2. The composition according to claim 1, wherein the composition is a suspension.

3. The composition according to claim 1, wherein the microscopic powder comprises at least one selected from the group consisting of microcrystalline cellulose and tricalcium phosphate.

4. The composition according to claim 1, wherein the surfactant comprises at least one selected from the group consisting of an anionic surfactant and a nonionic surfactant having an HLB value of less than 7.

5. The composition according to claim 4, wherein the anionic surfactant comprises metal stearates, and the nonionic surfactant having an HLB value of less than 7 comprises at least one selected from the group consisting of sucrose fatty acid esters having an HLB value of less than 7 and glycerin fatty acid esters having an HLB value of less than 7.

6. The composition according to claim 1, wherein the composition comprises the bacterial powder in an amount of 0.5 to 10 mass % based on the total mass of the composition.

7. The composition according to claim 1, further comprising an additive.

8. A method for producing the composition according to claim 1, comprising:

mixing a bacterial powder, a fatty oil, and at least one selected from the group consisting of a microscopic powder and a surfactant in an arbitrary order; or

mixing a suspension containing a bacterial powder and a fatty oil with at least one selected from the group consisting of a microscopic powder and a surfactant.
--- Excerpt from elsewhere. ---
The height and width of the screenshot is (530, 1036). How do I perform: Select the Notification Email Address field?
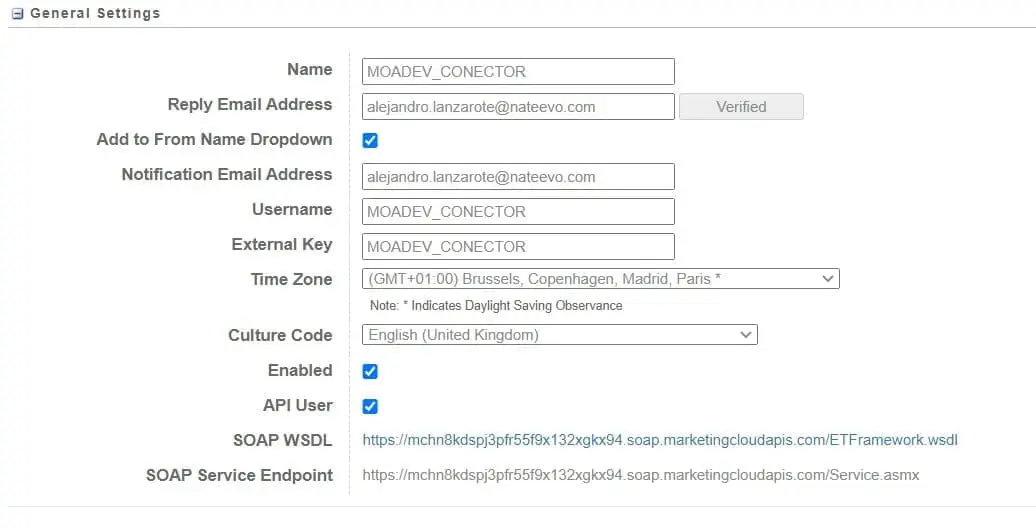coord(518,177)
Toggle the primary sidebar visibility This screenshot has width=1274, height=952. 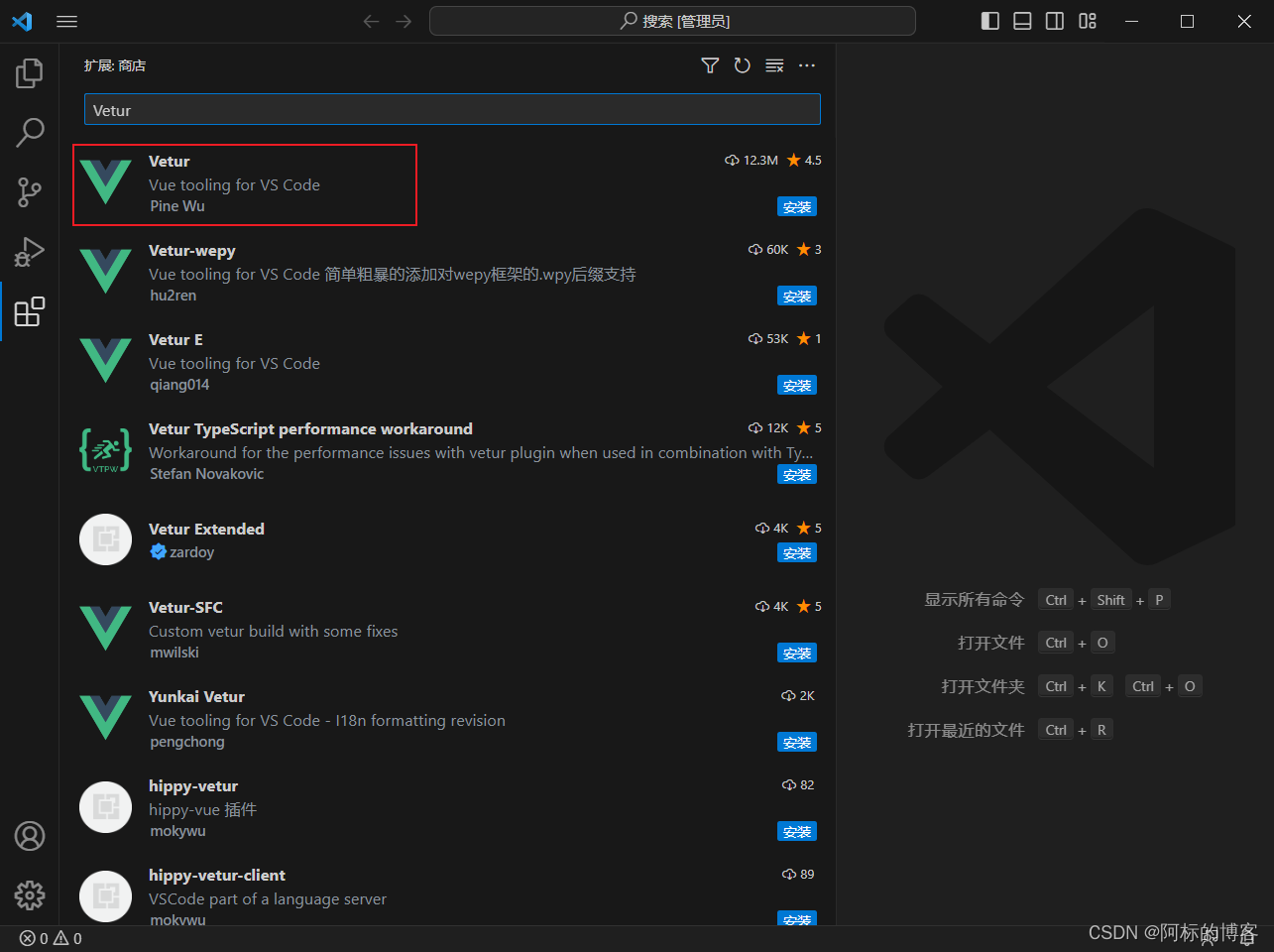tap(989, 20)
9. A method of preventing caking in a composition comprising using at least one selected from the group consisting of a microscopic powder and a surfactant for a bacterial powder in the composition, wherein the composition comprises a fatty oil.

10. The composition according to claim 1, wherein the composition further comprises a surfactant, said surfactant comprising at least one selected from the group consisting of metal stearate.
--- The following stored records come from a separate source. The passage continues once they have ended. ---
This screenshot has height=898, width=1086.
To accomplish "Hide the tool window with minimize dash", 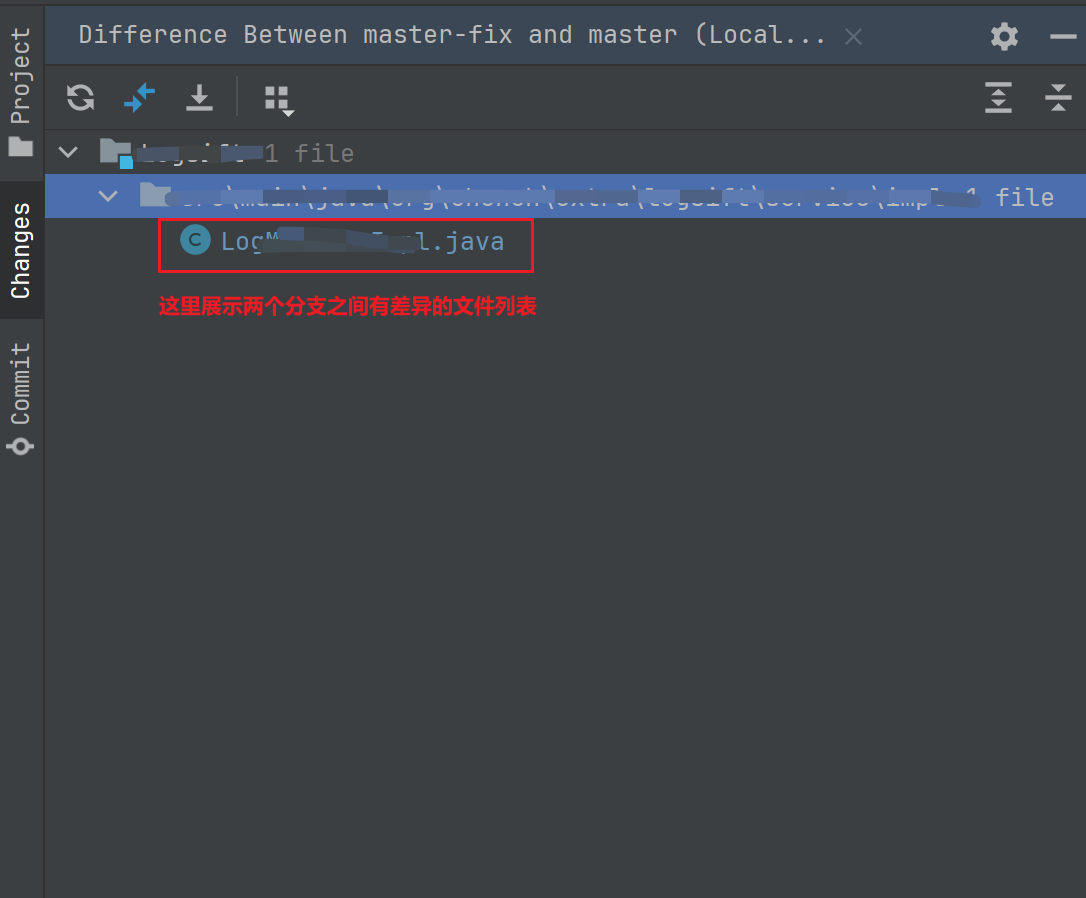I will tap(1062, 36).
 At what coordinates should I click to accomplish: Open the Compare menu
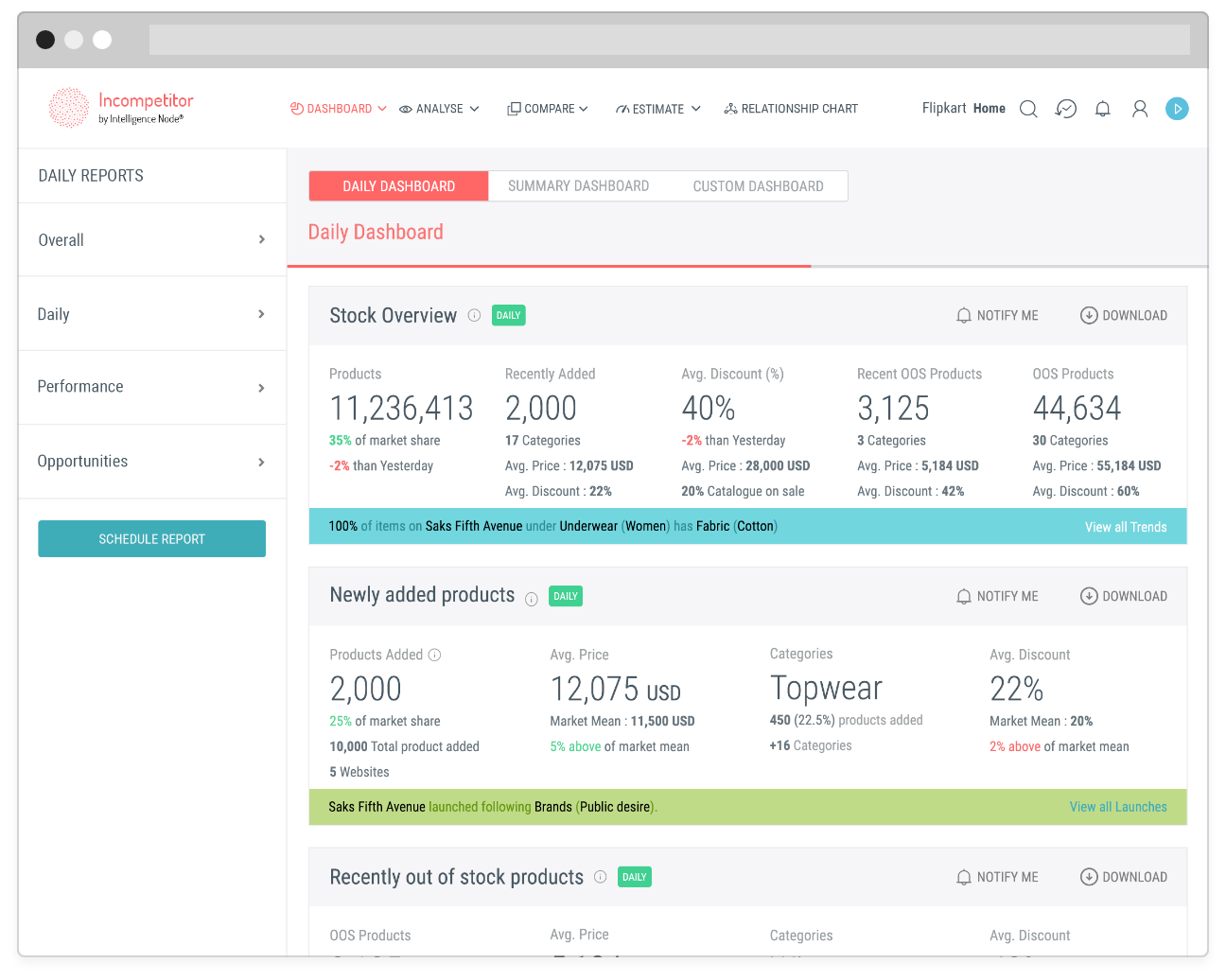(548, 109)
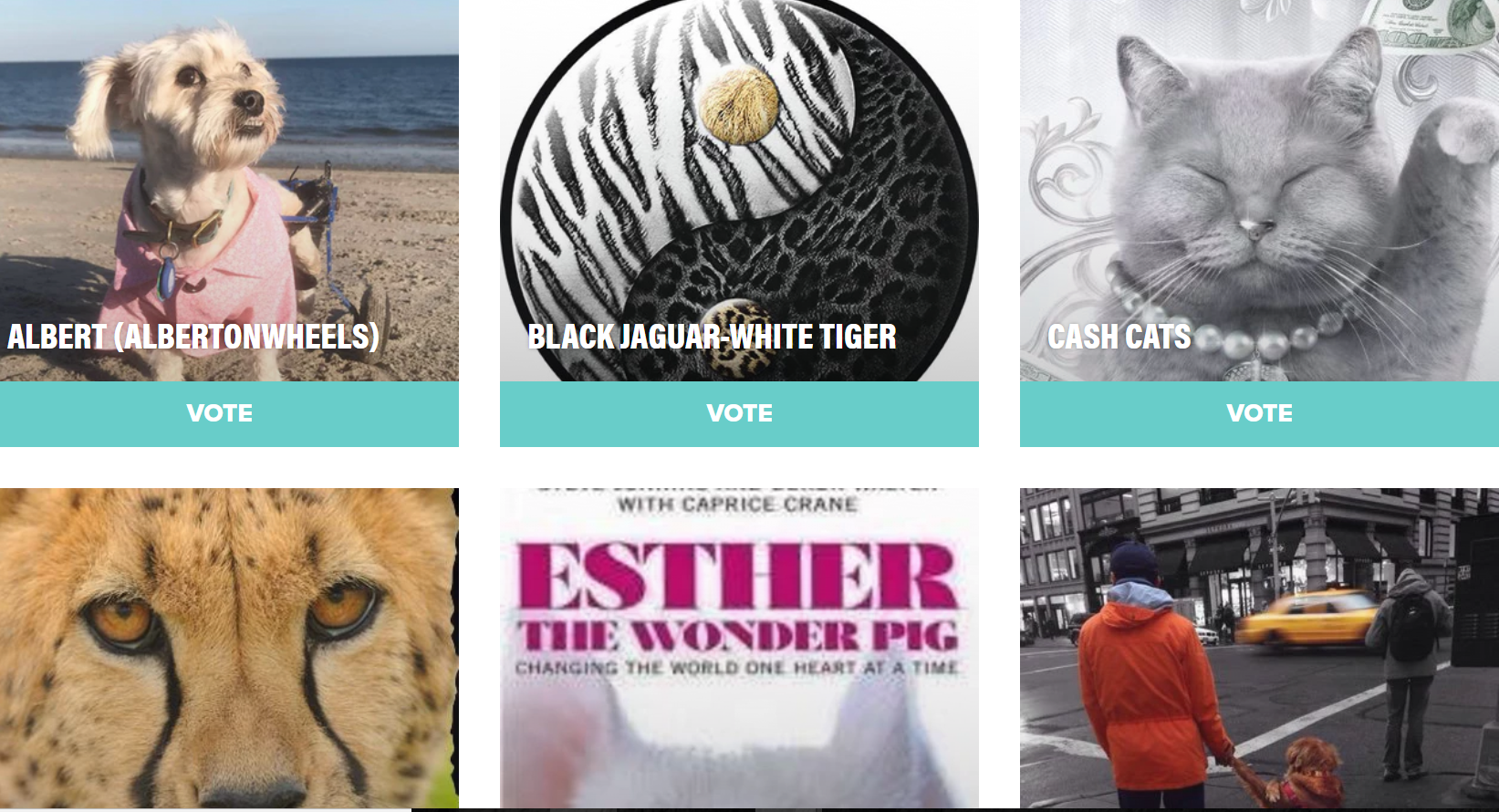Viewport: 1499px width, 812px height.
Task: Select the gray cat with pearls photo
Action: tap(1259, 191)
11. The composition according to claim 10, wherein the metal stearate comprises calcium stearate and magnesium stearate.

12. The composition according to claim 1, wherein the composition comprises a microscopic powder, said microscopic powder comprising tricalcium phosphate.

13. The composition according to claim 1, wherein the composition does not comprise a surfactant having an HLB value of not more than 10.

14. The composition according to claim 13, wherein the composition comprises a microscopic powder.

15. The composition according to claim 14, wherein the microscopic powder comprises at least one selected from the group consisting of microcrystalline cellulose and tricalcium phosphate.

16. The composition according to claim 1, wherein the surfactant has an HLB value of more than 10.

17. The composition according to claim 16, wherein the composition comprises a microscopic powder.

18. The composition according to claim 17, wherein the microscopic powder comprises at least one selected from the group consisting of microcrystalline cellulose and tricalcium phosphate.

19. The composition according to claim 1, wherein the surfactant has an HLB value of from 5 to less than 7.

20. The composition according to claim 19, wherein the surfactant comprises at least one selected from the group consisting of sucrose fatty acid esters having an HLB value of from 5 to less than 7 and glycerin fatty acid esters having an HLB value of from 5 to less than 7.